▸ **Aim of the task**: Please retype every entry, keeping each one exactly as written.
Top of Source records
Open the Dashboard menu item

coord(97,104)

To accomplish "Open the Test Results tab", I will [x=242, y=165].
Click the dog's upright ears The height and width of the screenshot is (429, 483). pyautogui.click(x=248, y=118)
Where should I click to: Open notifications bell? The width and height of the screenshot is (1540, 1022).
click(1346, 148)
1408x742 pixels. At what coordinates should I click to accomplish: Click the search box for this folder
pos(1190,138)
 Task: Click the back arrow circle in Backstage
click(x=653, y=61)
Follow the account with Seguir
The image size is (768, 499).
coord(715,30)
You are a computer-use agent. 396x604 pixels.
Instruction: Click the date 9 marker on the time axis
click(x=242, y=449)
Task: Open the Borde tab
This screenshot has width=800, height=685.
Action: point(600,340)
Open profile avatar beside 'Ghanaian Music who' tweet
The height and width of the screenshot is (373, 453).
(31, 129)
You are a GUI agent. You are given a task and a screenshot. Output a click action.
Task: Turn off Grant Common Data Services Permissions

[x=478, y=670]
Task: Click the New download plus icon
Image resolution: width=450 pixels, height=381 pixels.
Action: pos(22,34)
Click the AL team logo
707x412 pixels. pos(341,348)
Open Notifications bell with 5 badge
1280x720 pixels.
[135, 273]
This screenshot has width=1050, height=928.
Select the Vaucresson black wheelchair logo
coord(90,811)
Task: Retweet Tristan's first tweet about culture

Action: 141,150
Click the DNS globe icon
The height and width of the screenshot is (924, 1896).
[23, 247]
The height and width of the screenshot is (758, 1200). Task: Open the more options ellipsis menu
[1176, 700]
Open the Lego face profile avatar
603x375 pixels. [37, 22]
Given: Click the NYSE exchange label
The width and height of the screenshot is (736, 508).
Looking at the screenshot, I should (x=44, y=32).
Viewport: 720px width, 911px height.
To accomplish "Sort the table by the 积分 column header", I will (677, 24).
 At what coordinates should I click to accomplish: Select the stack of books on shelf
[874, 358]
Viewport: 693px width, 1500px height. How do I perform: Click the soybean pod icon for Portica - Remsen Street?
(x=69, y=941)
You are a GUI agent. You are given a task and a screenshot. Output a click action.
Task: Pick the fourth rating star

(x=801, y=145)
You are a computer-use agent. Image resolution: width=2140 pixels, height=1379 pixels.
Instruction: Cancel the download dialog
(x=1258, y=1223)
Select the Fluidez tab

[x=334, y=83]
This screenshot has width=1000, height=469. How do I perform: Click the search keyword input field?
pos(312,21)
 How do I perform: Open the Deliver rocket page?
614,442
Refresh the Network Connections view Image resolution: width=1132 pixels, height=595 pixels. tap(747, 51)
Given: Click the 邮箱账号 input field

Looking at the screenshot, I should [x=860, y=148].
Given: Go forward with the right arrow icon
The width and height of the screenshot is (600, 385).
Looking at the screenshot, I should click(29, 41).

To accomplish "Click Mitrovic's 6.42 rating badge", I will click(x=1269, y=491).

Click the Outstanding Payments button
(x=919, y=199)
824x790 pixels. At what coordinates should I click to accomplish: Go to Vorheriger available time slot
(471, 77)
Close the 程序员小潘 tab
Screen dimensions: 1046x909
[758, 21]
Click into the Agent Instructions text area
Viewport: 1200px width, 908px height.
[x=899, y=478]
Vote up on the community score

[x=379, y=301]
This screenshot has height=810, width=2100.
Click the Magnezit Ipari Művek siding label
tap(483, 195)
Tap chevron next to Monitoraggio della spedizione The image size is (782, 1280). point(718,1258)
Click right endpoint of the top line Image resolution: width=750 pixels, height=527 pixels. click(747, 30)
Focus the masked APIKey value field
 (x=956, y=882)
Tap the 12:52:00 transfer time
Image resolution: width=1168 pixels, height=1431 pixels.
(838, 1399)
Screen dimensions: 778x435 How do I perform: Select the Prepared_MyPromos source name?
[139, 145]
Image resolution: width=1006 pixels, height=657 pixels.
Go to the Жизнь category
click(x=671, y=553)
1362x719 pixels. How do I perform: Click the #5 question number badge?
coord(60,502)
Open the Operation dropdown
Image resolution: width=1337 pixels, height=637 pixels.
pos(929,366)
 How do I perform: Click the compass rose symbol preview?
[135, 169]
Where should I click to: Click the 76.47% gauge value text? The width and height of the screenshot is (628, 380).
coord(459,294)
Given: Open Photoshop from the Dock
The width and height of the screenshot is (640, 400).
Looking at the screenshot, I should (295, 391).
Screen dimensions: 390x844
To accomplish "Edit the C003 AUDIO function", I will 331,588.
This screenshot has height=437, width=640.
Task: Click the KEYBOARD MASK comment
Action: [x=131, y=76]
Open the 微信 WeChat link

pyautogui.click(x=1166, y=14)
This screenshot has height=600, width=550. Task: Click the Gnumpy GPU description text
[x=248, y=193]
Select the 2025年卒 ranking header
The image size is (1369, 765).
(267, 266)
Bottom of Source records
▸ **Solution below**:
Open the Dashboard menu item

coord(97,104)

To accomplish "Open the Test Results tab", I will [x=242, y=165].
Click the dog's upright ears The height and width of the screenshot is (429, 483). pyautogui.click(x=248, y=118)
Where should I click to: Open notifications bell? The width and height of the screenshot is (1540, 1022).
click(1346, 148)
1408x742 pixels. At what coordinates should I click to accomplish: Click the search box for this folder
pos(1190,138)
 Task: Click the back arrow circle in Backstage
click(x=653, y=61)
Follow the account with Seguir
The image size is (768, 499).
coord(715,30)
You are a computer-use agent. 396x604 pixels.
Instruction: Click the date 9 marker on the time axis
click(x=242, y=449)
Task: Open the Borde tab
This screenshot has width=800, height=685.
Action: point(600,340)
Open profile avatar beside 'Ghanaian Music who' tweet
The height and width of the screenshot is (373, 453).
(31, 129)
You are a GUI agent. You are given a task and a screenshot. Output a click action.
Task: Turn off Grant Common Data Services Permissions

[x=478, y=670]
Task: Click the New download plus icon
Image resolution: width=450 pixels, height=381 pixels.
Action: pos(22,34)
Click the AL team logo
707x412 pixels. pos(341,348)
Open Notifications bell with 5 badge
1280x720 pixels.
[135, 273]
This screenshot has width=1050, height=928.
Select the Vaucresson black wheelchair logo
coord(90,811)
Task: Retweet Tristan's first tweet about culture

Action: 141,150
Click the DNS globe icon
The height and width of the screenshot is (924, 1896).
[23, 247]
The height and width of the screenshot is (758, 1200). Task: Open the more options ellipsis menu
[1176, 700]
Open the Lego face profile avatar
603x375 pixels. [37, 22]
Given: Click the NYSE exchange label
The width and height of the screenshot is (736, 508).
Looking at the screenshot, I should (x=44, y=32).
Viewport: 720px width, 911px height.
To accomplish "Sort the table by the 积分 column header", I will (677, 24).
 At what coordinates should I click to accomplish: Select the stack of books on shelf
[874, 358]
Viewport: 693px width, 1500px height. How do I perform: Click the soybean pod icon for Portica - Remsen Street?
(x=69, y=941)
You are a GUI agent. You are given a task and a screenshot. Output a click action.
Task: Pick the fourth rating star

(x=801, y=145)
You are a computer-use agent. Image resolution: width=2140 pixels, height=1379 pixels.
Instruction: Cancel the download dialog
(x=1258, y=1223)
Select the Fluidez tab

[x=334, y=83]
This screenshot has width=1000, height=469. How do I perform: Click the search keyword input field?
pos(312,21)
 How do I perform: Open the Deliver rocket page?
614,442
Refresh the Network Connections view Image resolution: width=1132 pixels, height=595 pixels. tap(747, 51)
Given: Click the 邮箱账号 input field

Looking at the screenshot, I should [x=860, y=148].
Given: Go forward with the right arrow icon
The width and height of the screenshot is (600, 385).
Looking at the screenshot, I should click(29, 41).

To accomplish "Click Mitrovic's 6.42 rating badge", I will click(x=1269, y=491).

Click the Outstanding Payments button
(x=919, y=199)
824x790 pixels. At what coordinates should I click to accomplish: Go to Vorheriger available time slot
(471, 77)
Close the 程序员小潘 tab
Screen dimensions: 1046x909
[758, 21]
Click into the Agent Instructions text area
Viewport: 1200px width, 908px height.
[x=899, y=478]
Vote up on the community score

[x=379, y=301]
This screenshot has height=810, width=2100.
Click the Magnezit Ipari Művek siding label
tap(483, 195)
Tap chevron next to Monitoraggio della spedizione The image size is (782, 1280). point(718,1258)
Click right endpoint of the top line Image resolution: width=750 pixels, height=527 pixels. click(747, 30)
Focus the masked APIKey value field
 (x=956, y=882)
Tap the 12:52:00 transfer time
Image resolution: width=1168 pixels, height=1431 pixels.
(838, 1399)
Screen dimensions: 778x435 How do I perform: Select the Prepared_MyPromos source name?
[139, 145]
Image resolution: width=1006 pixels, height=657 pixels.
Go to the Жизнь category
click(x=671, y=553)
1362x719 pixels. How do I perform: Click the #5 question number badge?
coord(60,502)
Open the Operation dropdown
Image resolution: width=1337 pixels, height=637 pixels.
pos(929,366)
 How do I perform: Click the compass rose symbol preview?
[135, 169]
Where should I click to: Click the 76.47% gauge value text? The width and height of the screenshot is (628, 380).
coord(459,294)
Given: Open Photoshop from the Dock
The width and height of the screenshot is (640, 400).
Looking at the screenshot, I should (295, 391).
Screen dimensions: 390x844
To accomplish "Edit the C003 AUDIO function", I will 331,588.
This screenshot has height=437, width=640.
Task: Click the KEYBOARD MASK comment
Action: [x=131, y=76]
Open the 微信 WeChat link

pyautogui.click(x=1166, y=14)
This screenshot has height=600, width=550. Task: Click the Gnumpy GPU description text
[x=248, y=193]
Select the 2025年卒 ranking header
The image size is (1369, 765).
(267, 266)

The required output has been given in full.